__Exercise goal__
Convert the lines starting with the line containing "What do you see at coordinates (92, 173)" and going on through the line containing "This screenshot has width=960, height=561." into a Markdown table with the columns No. and Line, leaving out any blank lines.

__Task inputs__
# # # # # # #
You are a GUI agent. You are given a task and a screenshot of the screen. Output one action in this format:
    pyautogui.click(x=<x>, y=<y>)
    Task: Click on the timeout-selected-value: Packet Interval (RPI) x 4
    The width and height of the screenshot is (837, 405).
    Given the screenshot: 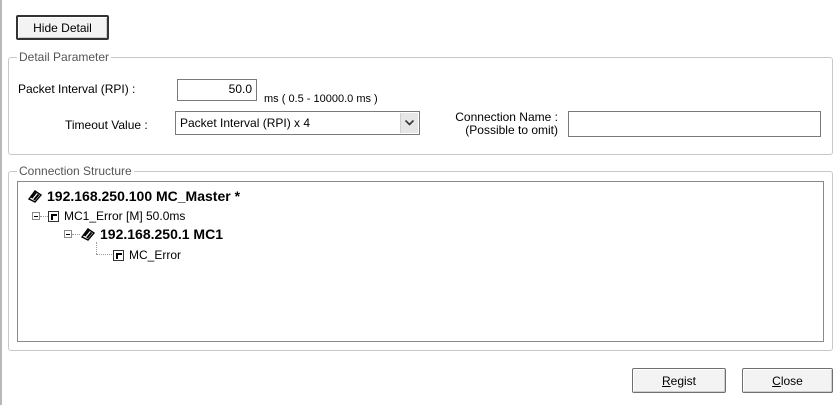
# # # # # # #
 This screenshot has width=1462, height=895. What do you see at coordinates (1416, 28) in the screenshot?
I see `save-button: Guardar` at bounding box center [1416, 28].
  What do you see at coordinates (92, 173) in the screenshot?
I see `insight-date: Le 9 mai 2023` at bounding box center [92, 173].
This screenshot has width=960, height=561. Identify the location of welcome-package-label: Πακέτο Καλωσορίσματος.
# # # # # # #
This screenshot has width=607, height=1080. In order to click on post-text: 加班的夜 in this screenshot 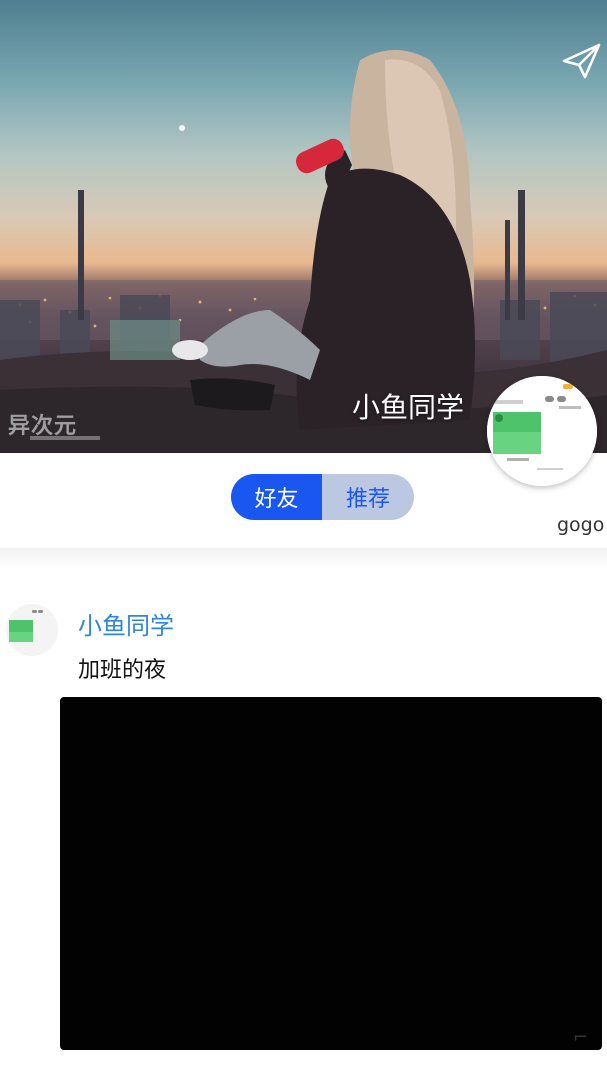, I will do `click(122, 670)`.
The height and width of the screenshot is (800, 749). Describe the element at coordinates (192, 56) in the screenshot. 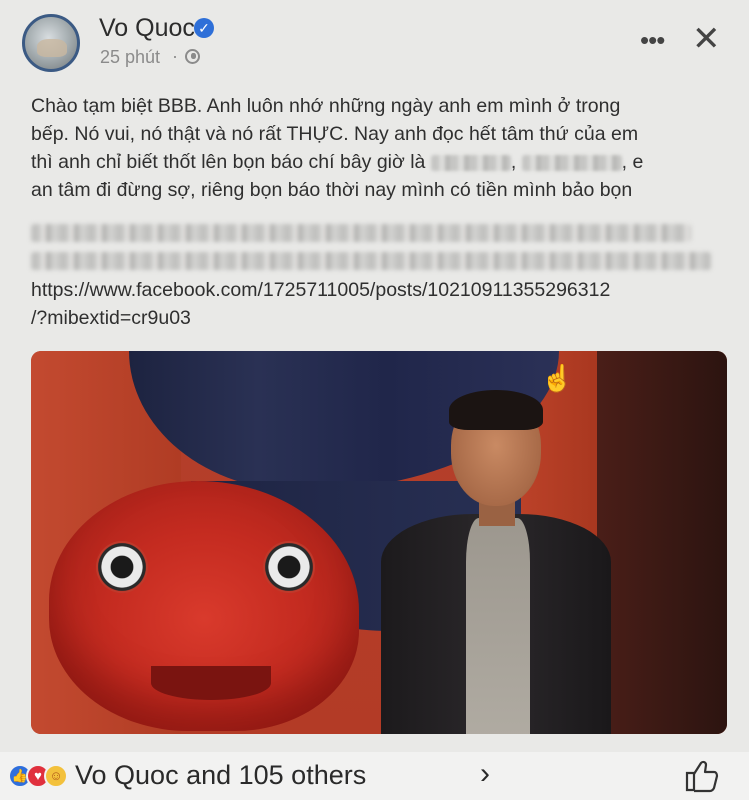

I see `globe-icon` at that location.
# # # # # # #
__Answer area__
| No. | Line |
|---|---|
| 1 |   What do you see at coordinates (92, 173) in the screenshot? |
| 2 | I see `insight-date: Le 9 mai 2023` at bounding box center [92, 173]. |
| 3 | This screenshot has width=960, height=561. Identify the location of welcome-package-label: Πακέτο Καλωσορίσματος. |